— THE PROBLEM —
Quote the rows below verbatim, starting at the line that has "Task: Open the Поиск... search dropdown" and ending after the line that has "This screenshot has width=1360, height=685.".

— PROVIDED RECORDS —
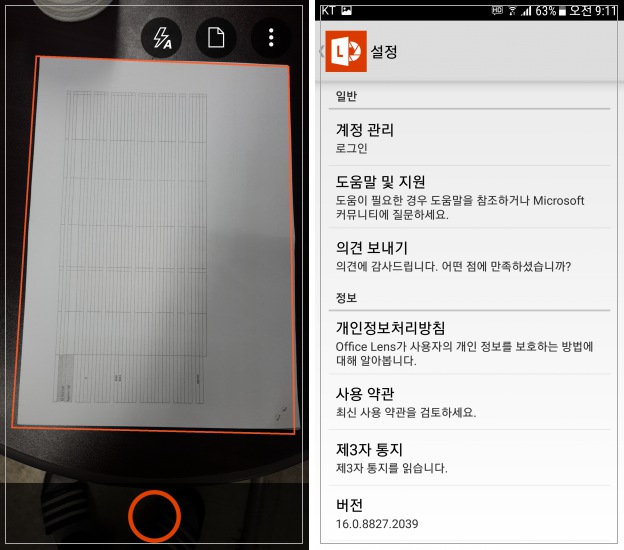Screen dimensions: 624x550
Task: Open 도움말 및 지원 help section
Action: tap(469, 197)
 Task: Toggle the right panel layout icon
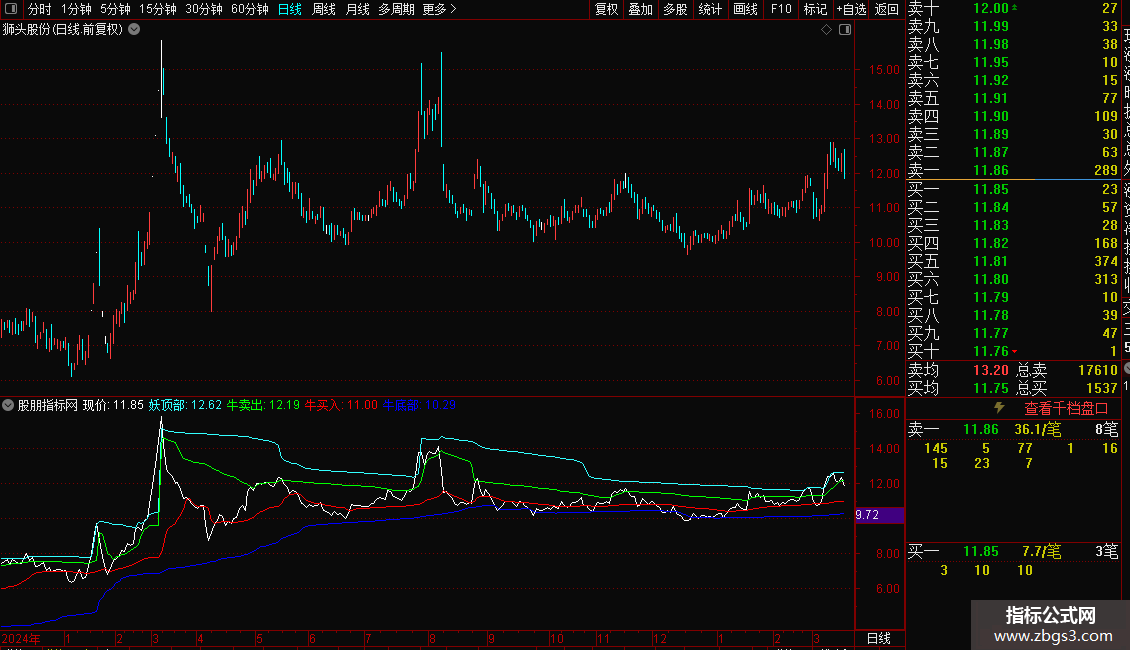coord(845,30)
--
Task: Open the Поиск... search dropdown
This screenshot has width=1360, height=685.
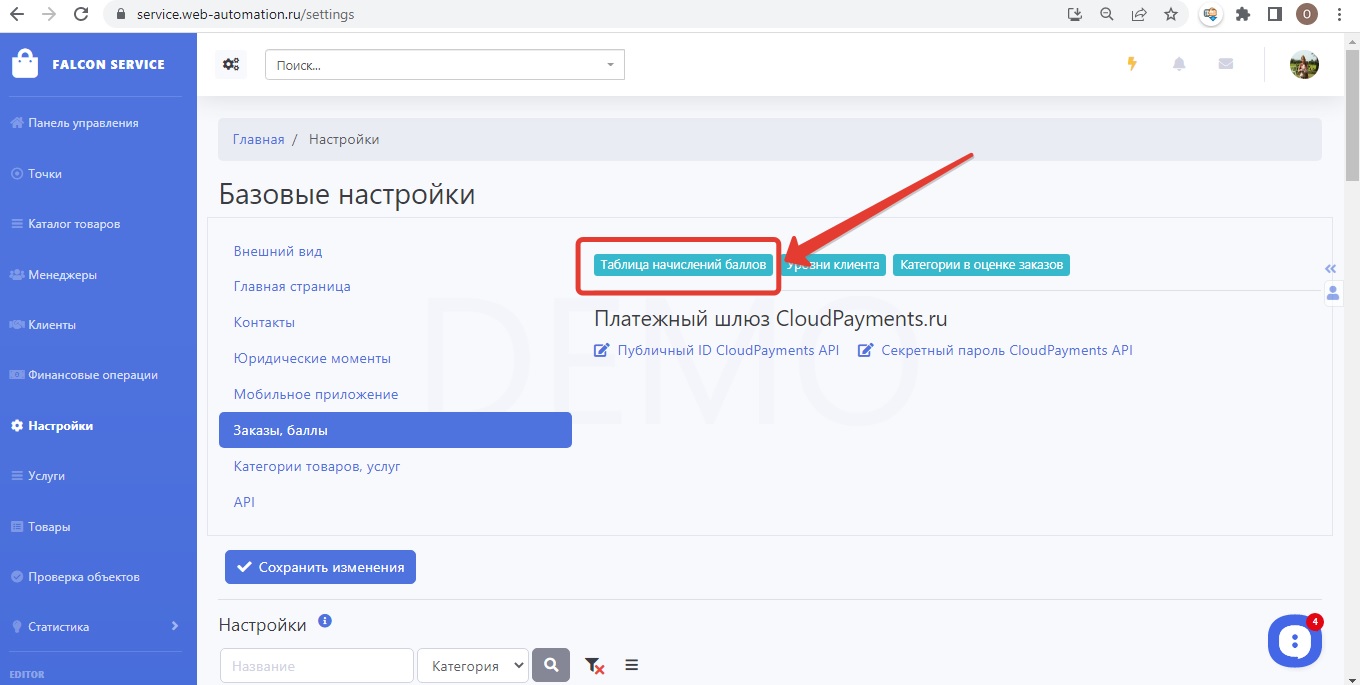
---
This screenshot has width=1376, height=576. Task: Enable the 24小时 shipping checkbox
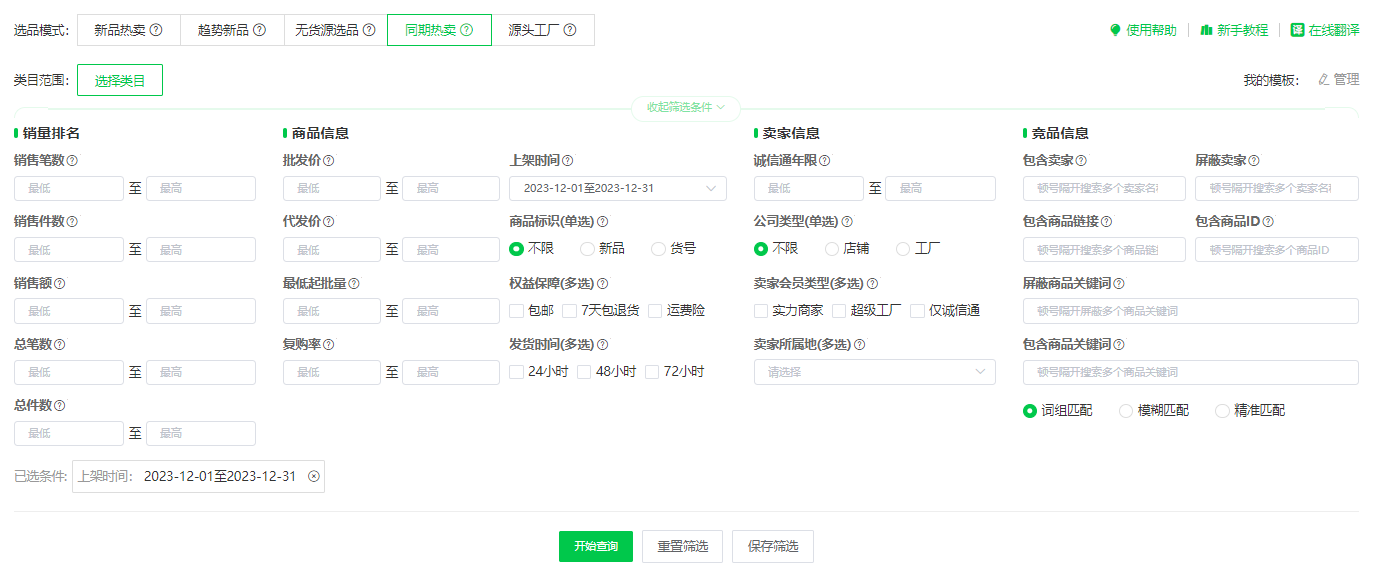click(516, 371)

— EXPECTED ANSWER —
Task: Open the Поиск... search dropdown
This screenshot has width=1360, height=685.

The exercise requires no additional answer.